> Задачи для работы:
1. Как, согласно фрагменту о художественной коммуникации, называется одна из статей Барта?
2. Воспроизведите без изменений часть фрагмента о художественной коммуникации: начните со слов «Однако если нет» и остановитесь после слов «всей его неприкрытости.».
3. Продолжите фрагмент о художественной коммуникации, начав сразу после его последнего предложения.

> Предложенный фрагмент:
......

Таким образом, категория эта признается современным научным мышлением за краеугольный камень едва ли не любого художественного целого, достойного специального внимания.
Более того: всё, что не есть собственно код, принято в настоящее время (и принято, мягко говоря, не сегодня) квалифицировать как фикцию. И, насколько бы неожиданно для советской, а особенно позднесоветской науки это ни звучало, к разряду фикций безоговорочно относят не только «верность идеалам» и «жизненную правдивость», но и, например, фигуру самого автора и даже (святая святых!) – фигуру читателя.
Заметим, кстати, что одна из статей того же Барта так и называется – «Смерть автора». Кроме прочего, в статье этой отмечено, что современная лингвистическая, скажем, наука отчетливо продемонстрировала:
«…высказывание как таковое – пустой процесс и превосходно совершается само собой, так что нет нужды наполнять его личностным содержанием говорящих. С точки зрения лингвистики, автор есть всего лишь тот, кто пишет, так же как «я» всего лишь тот, кто говорит «я»: язык знает субъекта, но не личность, и этого субъекта, определяемого внутри речевого акта и ничего не содержащего вне его, хватает, чтобы «вместить» в себя весь язык, чтобы исчерпать все его возможности». [3]
3
Барт Р. Смерть автора. – Избранные работы: Семиотика. Поэтика. М., Прогресс, 1989, с. 387
Между прочим, не менее естественно было бы, видимо, назвать эту статью и «Смерть читателя», оправдав такое название ссылкой на ту же лингвистику: ведь, если язык знает субъект, но не личность, можно ли утверждать, что он, с другой стороны, знает что-нибудь, кроме объекта? А в этом случае языку совершенно неизвестно то, что мы называем «личностными параметрами читательской аудитории». Да и интересуют ли эти личностные параметры читательской аудитории хоть одного настоящего писателя настолько, чтобы, например, в жертву им принести Текст?
Сама собою напрашивается здесь мысль о том, что, стало быть, рискованны и те направления литературоведческой науки, которые исходят из необходимости для пишущего «соблюдать интересы читателя». И, если Подлинный Текст «падает с неба», то и понят он может быть только и исключительно «на небе».
Однако если нет ни автора, ни читателя, каким же образом вообще может происходить художественная коммуникация, или, точнее, коммуникация посредством художественного слова? И годится ли для ее иллюстрирования общеизвестная модель коммуникативного акта, согласно которой адресант вступает в контакт с адресатом по поводу определенного референта и при использовании кода? Со всей очевидностью здесь можно настаивать только на одном: эта хорошая сама по себе модель дает в нашем случае такой перекос в направлении кода, что практически утрачивает какой бы то ни было смысл. И единственное, что остается в нашем распоряжении, есть код во всей его неприкрытости.
Осознание этой истины обеспечивает исследователю чистоту методологической установки. Как бы, стало быть, ни называть научную школу, изучающую литературно-художественный текст вне учета «отягчающих его обстоятельств» – формализмом, структурализмом или любым другим «измом», – чистота методологической установки, пропагандируемая этой школой, вне всякого сомнения, заслуживает уважения.

......

> Перечень строк:
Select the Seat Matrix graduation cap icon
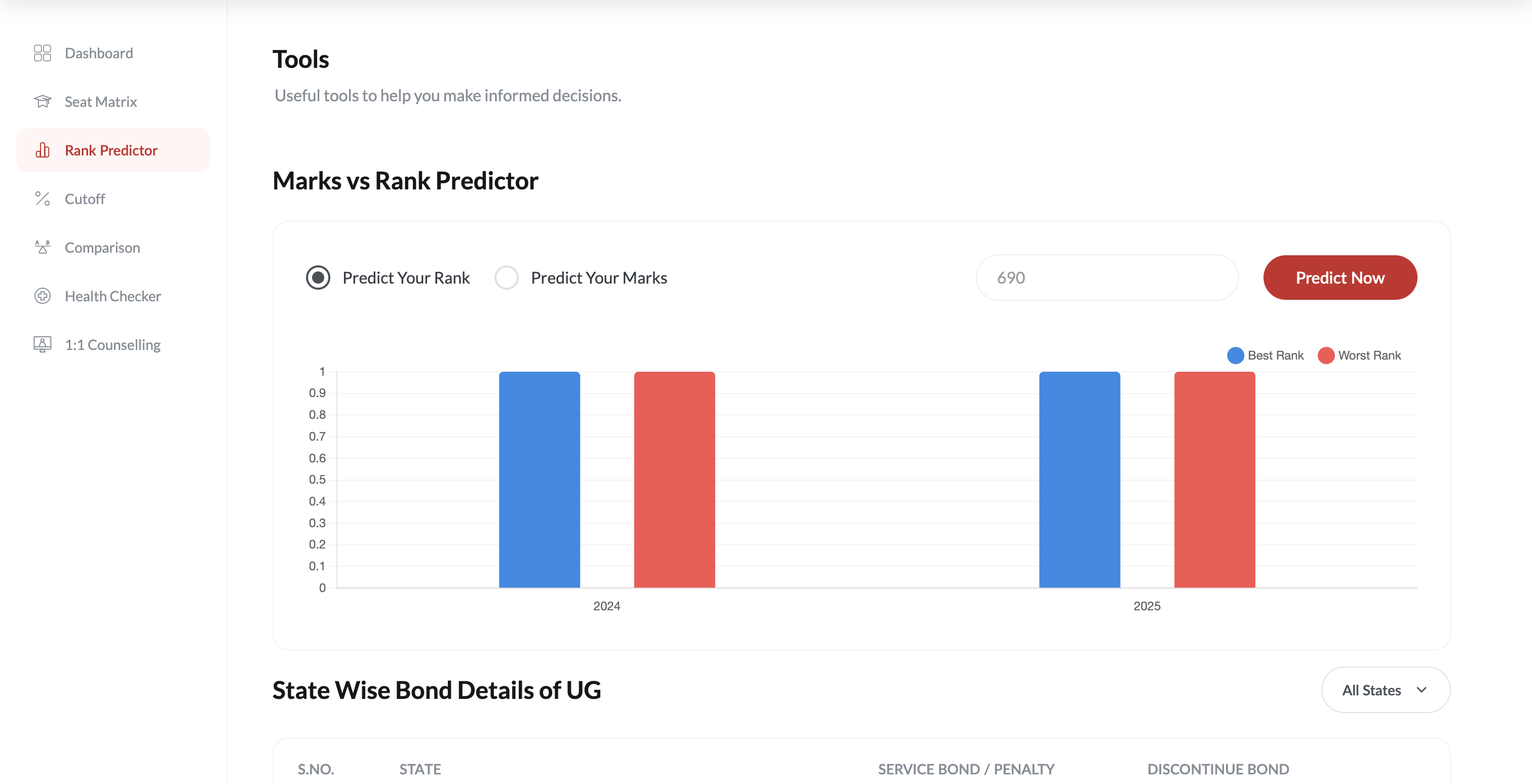 click(x=42, y=101)
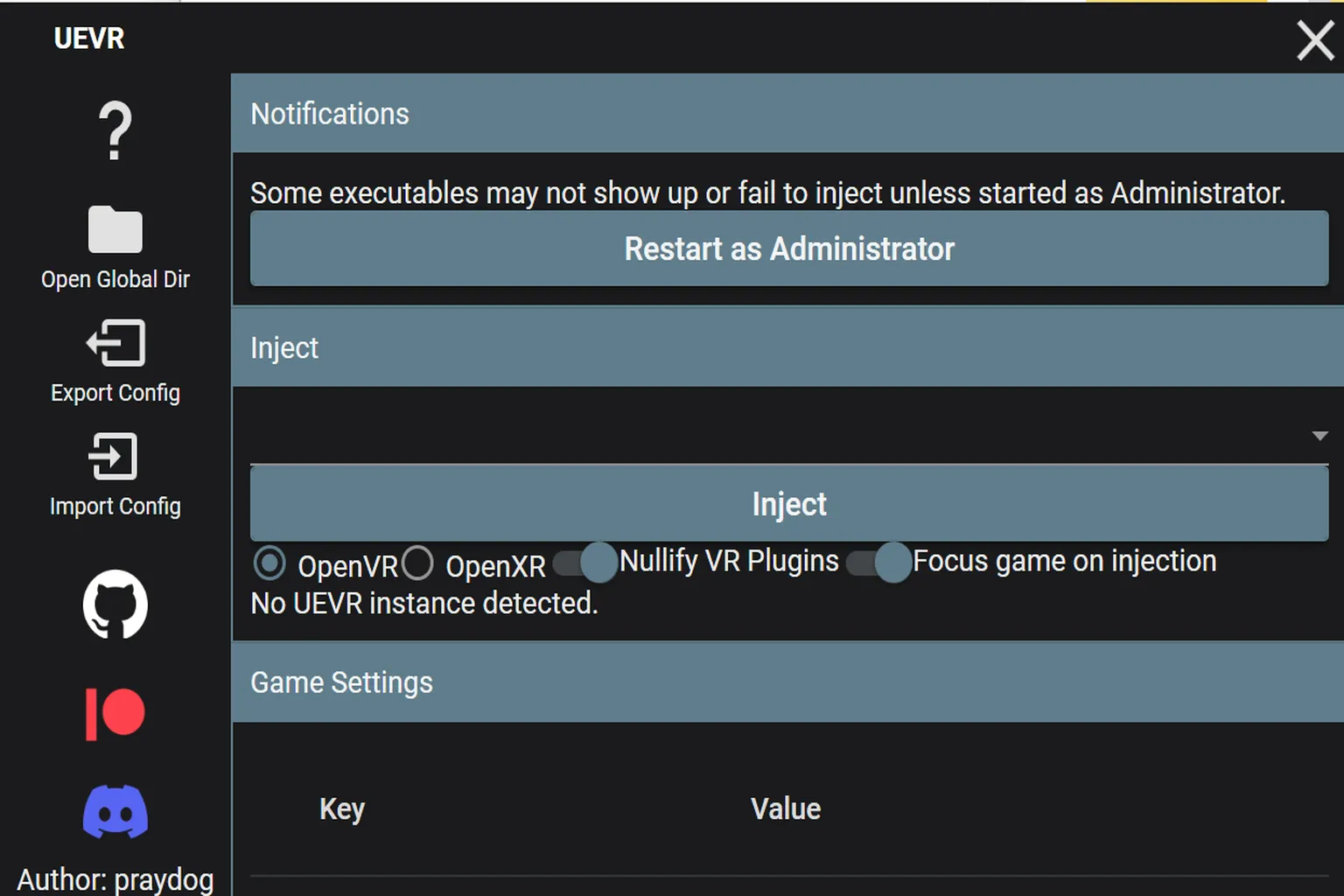Screen dimensions: 1344x896
Task: Select the OpenVR radio button
Action: point(270,564)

......

> Ответы:
1. «Смерть автора».

2.
Однако если нет ни автора, ни читателя, каким же образом вообще может происходить художественная коммуникация, или, точнее, коммуникация посредством художественного слова? И годится ли для ее иллюстрирования общеизвестная модель коммуникативного акта, согласно которой адресант вступает в контакт с адресатом по поводу определенного референта и при использовании кода? Со всей очевидностью здесь можно настаивать только на одном: эта хорошая сама по себе модель дает в нашем случае такой перекос в направлении кода, что практически утрачивает какой бы то ни было смысл. И единственное, что остается в нашем распоряжении, есть код во всей его неприкрытости.

3.
Итак, «отягчающие обстоятельства»…
Самым, пожалуй, могучим из них до сегодняшнего дня в теории литературы «советского производства» было (и, увы, остается) то, благодаря которому удалось сформулировать одно из эстетически наиболее бедных суждений, а именно: литература – учебник жизни.
В основе этого утверждения лежит представление о том, что референтной областью литературы – подобно тому, как это бывает в науке и публицистике, – является «объективная действительность», или, если угодно, «жизнь во всем ее многообразии». Представления этого не удалось окончательно поколебать даже ведущим мастерам художественного слова нашего столетия, неоднократно признававшимся, что они знать ничего не знают об объективной действительности и не испытывают никакой потребности что-нибудь о ней узнать. Многочисленные забавные подробности, иллюстрирующие это положение, можно представить, пожалуй, не всем еще известной историей из творческой биографии Анны Ахматовой, автора, в частности, знаменитых строк из 20-х годов:
«Я на солнечном восходеПро любовь пою.Во саду ли в огородеЛебеду полю…»Приехав во время войны к подруге, на юг, и вызвавшись помочь ей с прополкой, Ахматова простодушно попросила показать ей, как выглядит лебеда – до этого, оказывается, не известная поэту на вид!
Правда, многие крупные художники время от времени и по разным причинам считали все-таки своим долгом делать заявления о том, что их искусство служит (или, по крайней мере, «призвано служить») нравственному совершенствованию человечества и т. п., что они стремятся отражать жизнь-как-она-есть и проч. Может быть, соответствующие «эффекты» и действительно наблюдались и имели место, однако основным «продуктом» литературно-художественного творчества всякий раз оказывался тем не менее Текст. Текст, если и соотносимый с набором каких-либо реальных референтов, то весьма и весьма причудливо, во всяком случае – не непосредственно.
В одной из наших более ранних работ [4] нам уже приходилось высказываться о том, до какой степени по-разному может быть вообще представлен референт в тексте. В работе этой, например, в поле зрения оказались и такие явления, которые были обозначены в качестве безреферентных (1) и референцированных (2) – в отличие от референтных.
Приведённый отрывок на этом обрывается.